[Dataset items]

— begin —

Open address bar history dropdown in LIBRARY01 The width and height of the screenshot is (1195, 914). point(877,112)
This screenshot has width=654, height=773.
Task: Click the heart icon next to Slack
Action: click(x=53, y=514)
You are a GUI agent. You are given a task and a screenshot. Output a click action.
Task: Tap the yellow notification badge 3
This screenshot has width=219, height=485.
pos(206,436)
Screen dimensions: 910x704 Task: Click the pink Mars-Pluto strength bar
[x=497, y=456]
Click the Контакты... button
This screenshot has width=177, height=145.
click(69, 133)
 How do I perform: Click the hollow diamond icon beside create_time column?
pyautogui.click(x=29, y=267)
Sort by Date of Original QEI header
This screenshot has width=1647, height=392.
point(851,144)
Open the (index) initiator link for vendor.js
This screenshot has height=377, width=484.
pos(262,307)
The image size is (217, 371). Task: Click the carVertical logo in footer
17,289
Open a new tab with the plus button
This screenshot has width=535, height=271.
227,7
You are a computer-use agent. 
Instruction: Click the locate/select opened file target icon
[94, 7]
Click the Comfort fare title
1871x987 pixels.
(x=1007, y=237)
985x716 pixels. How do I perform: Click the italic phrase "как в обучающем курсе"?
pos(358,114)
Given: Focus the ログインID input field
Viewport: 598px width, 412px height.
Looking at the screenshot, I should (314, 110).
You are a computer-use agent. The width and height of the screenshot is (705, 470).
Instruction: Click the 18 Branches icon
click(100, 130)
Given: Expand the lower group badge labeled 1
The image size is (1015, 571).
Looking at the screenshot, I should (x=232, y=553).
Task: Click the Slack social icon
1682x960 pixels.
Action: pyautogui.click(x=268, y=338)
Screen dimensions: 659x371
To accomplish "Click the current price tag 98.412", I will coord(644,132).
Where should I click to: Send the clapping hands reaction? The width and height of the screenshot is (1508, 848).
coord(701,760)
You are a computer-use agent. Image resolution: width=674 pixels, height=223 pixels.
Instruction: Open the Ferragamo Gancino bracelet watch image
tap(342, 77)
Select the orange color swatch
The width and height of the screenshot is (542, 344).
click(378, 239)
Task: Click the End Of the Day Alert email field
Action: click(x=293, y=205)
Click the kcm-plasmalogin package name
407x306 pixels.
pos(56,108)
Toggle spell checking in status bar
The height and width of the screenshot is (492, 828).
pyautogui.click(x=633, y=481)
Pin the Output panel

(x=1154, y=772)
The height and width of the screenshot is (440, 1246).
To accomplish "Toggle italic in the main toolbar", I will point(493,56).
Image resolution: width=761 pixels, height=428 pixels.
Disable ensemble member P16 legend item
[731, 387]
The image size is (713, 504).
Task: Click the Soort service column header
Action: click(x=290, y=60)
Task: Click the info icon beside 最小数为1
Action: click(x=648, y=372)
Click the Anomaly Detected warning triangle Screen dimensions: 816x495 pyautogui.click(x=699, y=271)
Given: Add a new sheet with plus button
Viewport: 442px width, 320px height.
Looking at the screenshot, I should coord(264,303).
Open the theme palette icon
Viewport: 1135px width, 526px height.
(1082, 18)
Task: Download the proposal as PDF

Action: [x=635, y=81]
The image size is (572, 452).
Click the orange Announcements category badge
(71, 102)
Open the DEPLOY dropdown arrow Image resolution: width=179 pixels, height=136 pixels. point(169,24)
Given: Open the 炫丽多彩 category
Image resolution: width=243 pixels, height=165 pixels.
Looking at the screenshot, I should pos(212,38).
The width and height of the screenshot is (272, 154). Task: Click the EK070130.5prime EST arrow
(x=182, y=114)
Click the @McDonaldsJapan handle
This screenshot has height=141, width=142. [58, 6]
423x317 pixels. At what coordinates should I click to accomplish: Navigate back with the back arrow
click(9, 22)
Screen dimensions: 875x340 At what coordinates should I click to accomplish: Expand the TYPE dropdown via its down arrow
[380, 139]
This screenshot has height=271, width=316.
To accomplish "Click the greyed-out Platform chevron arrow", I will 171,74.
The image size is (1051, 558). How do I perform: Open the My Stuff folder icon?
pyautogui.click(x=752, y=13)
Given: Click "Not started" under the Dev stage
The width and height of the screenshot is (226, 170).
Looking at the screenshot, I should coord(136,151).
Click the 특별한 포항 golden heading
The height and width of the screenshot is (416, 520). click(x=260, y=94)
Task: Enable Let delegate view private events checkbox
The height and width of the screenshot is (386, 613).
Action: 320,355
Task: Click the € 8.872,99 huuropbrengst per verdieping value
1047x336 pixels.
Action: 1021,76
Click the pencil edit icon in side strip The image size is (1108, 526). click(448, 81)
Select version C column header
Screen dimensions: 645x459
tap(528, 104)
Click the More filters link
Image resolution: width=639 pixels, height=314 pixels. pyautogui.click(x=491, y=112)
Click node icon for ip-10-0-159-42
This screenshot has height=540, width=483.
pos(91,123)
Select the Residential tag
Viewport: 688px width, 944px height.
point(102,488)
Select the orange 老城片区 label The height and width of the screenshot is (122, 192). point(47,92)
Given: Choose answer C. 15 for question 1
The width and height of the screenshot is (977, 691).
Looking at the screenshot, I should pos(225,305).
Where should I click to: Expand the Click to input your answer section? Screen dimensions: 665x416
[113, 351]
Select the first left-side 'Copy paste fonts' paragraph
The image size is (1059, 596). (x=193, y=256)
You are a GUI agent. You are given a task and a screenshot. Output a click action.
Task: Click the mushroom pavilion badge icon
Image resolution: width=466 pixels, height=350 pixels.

— end —

* _Description of the task_
Reproduce the material between the lines holding "The image size is (1051, 558)." and "pos(91,123)", inclusive, substituting "toggle" for "checkbox" and changing nothing else.

* _Task response_
The image size is (1051, 558). How do I perform: Open the My Stuff folder icon?
pyautogui.click(x=752, y=13)
Given: Click "Not started" under the Dev stage
The width and height of the screenshot is (226, 170).
Looking at the screenshot, I should coord(136,151).
Click the 특별한 포항 golden heading
The height and width of the screenshot is (416, 520). click(x=260, y=94)
Task: Enable Let delegate view private events toggle
The height and width of the screenshot is (386, 613).
Action: 320,355
Task: Click the € 8.872,99 huuropbrengst per verdieping value
1047x336 pixels.
Action: 1021,76
Click the pencil edit icon in side strip The image size is (1108, 526). click(448, 81)
Select version C column header
Screen dimensions: 645x459
tap(528, 104)
Click the More filters link
Image resolution: width=639 pixels, height=314 pixels. pyautogui.click(x=491, y=112)
Click node icon for ip-10-0-159-42
This screenshot has height=540, width=483.
pos(91,123)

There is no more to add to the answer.